About the book
The use of placebo in clinical studies is a matter of everlasting debate. It can be argued that placebo-controlled trials could be seen as the most exact method of evaluating the safety and efficacy of new treatment options. Oppositely, quite a few authors have consistently argued that placebo-controlled studies are unethical if an already approved and effective therapy is available for the condition being of research interest. So, there are several accepted and many times used definitions of placebo. For example, a placebo can be seen as a substance that does not contain active ingredients and is made to be physically indistinguishable from the actual drug being studied; or a placebo can be defined as a control substance that is given to people taking part in a clinical trial; and finally, a placebo can be considered as a pill or liquid that looks like the new treatment but does not have any treatment value from active ingredients. Unfortunately, these definitions cannot be of practical use if some generally applicable algorithms for evaluating the ethics of placebo-controlled studies would be shaped and further applied.
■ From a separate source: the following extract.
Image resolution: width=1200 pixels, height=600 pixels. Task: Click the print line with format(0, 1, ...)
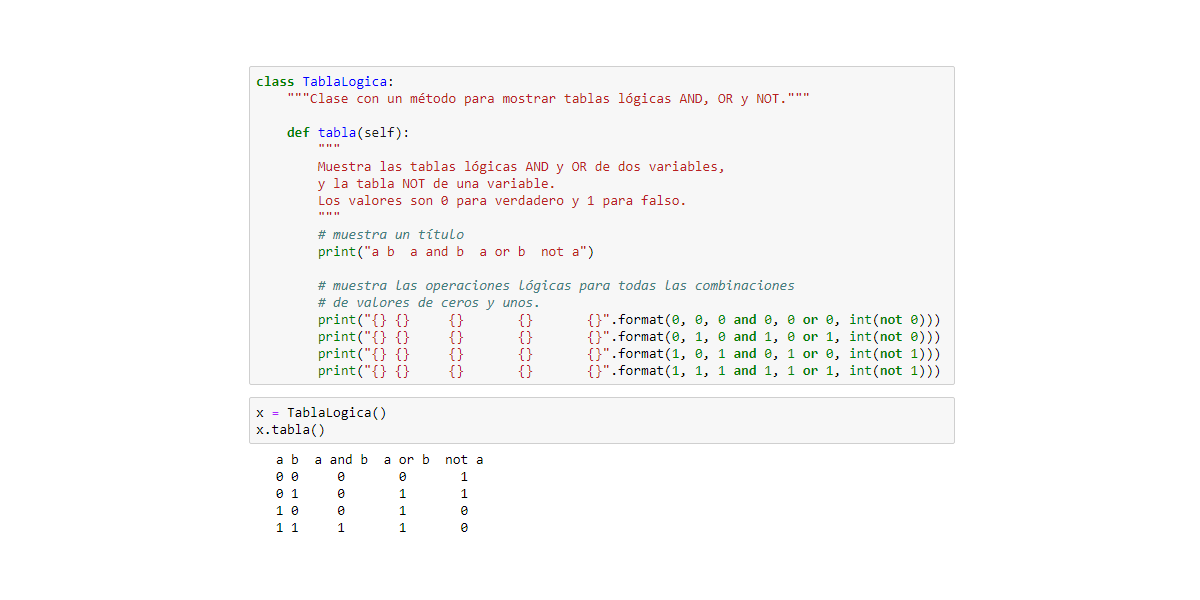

The questions of equipoise, research problem justification, methodological necessity, adequately presented and appreciated information through informed consent, inclusion of vulnerable populations, inconsistent regulatory recommendations, and, finally, the question of exposing participants to unacceptable risks, all remain significant issues in placebo-controlled designs.
Therefore, the aims of this book would be to summarize the existing knowledge, as well as arguments for and against the use of placebo in clinical studies, and to provide some pragmatic suggestions for developing and conducting placebo-controlled studies that can be ethically acceptable.